Le président américain, Donald J. Trump, a décrété récemment que n'étaient pas les bienvenus pour migrer aux Etats-Unis les citoyens de "pays de latrines". C'est la dernière en date (du moins à l'heure où j'écris) d'une très longue série de remarques plus ou moins publiques, plus ou moins assumées, mais qui toutes ont soulevé des montagnes de commentaires horrifiés.
C'est que le président Trump expose, de façon très crue et très violente, ce qui se terre au fond de chacun et chacune de nous : ce sentiment lancinant, que nous recouvrons du manteau de la maîtrise de soi, que certains dans ce monde ne devraient pas exister.
Trop malades, trop inquiétants, trop basanés, trop différents, trop dépendants... "trop" quelque chose. Ou "pas assez" quelque chose. Mais de toute façon, inacceptables. Et ça se vit jusque dans nos églises, avec ces petits regards désolés devant tel ou telle qui n'est pas assez bien pour être là... qui n'est pas comme il faudrait.
Il y a au moins deux façons de faire face à ce sentiment bien ancré en nous, individuellement et collectivement, quand on réfléchit à la lumière de l'Evangile. La première façon, c'est de dire que le commandement d'amour laissé par Jésus nous invite à passer outre à ces vilains penchants pour se forcer à aimer son prochain malgré tout. Ca peut, dans le pire des cas, aboutir sur une belle hypocrisie. Dans le meilleur des cas, ça incite à se pencher ensemble sur la question et sur les textes bibliques pour se demander comment ça fonctionne, tout ça, et qui est le prochain de qui, pour comprendre ensemble d'où vient la lumière qui nous manque.

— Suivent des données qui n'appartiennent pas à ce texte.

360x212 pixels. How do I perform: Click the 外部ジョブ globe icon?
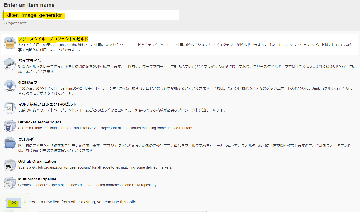tap(10, 86)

La deuxième façon, c'est d'admettre. Admettre que ce sentiment lancinant "tu ne devrais pas exister", c'est d'abord et avant tout quelque chose qui nous hante parce que c'est une question qui nous est posée personnellement. Moi, en tant que sujet humain, pourquoi suis-je en vie ? est-il légitime que je sois en vie ? que faudrait-il faire pour gagner le droit d'être en vie, même si je suis intimement convaincu que je n'y ai pas droit ? Le mystère de nos origines ne cesse pas de nous hanter. Et c'est tout naturellement, très humainement, que nous rejettons sur les autres le poids d'une question qui se pose pour nous. Nous passons sans le voir de "ai-je le droit d'exister" à "celui-là, celle-là, n'a pas le droit d'exister". C'est une façon comme une autre de se défendre contre la noirceur qui nous pèse, en nous-mêmes. Mais ce que je ne cesserai jamais de proclamer, c'est qu'au regard de Dieu, tout cela n'a que le poids d'un courant d'air. Dans le regard de Dieu, j'ai le droit d'exister et il est bon que je sois en vie. Dans le regard de Dieu, l'autre qui me fait face a le droit d'exister et il est bon qu'il soit en vie. Dans le regard de Dieu, tous ceux que je ne connais pas et qui, peut-être, me font peur, ont le droit d'exister et il est bon qu'ils soient en vie... Ca me remet à ma place, très modeste. Et ça me libère à la fois de l'hypocrisie et de la violence.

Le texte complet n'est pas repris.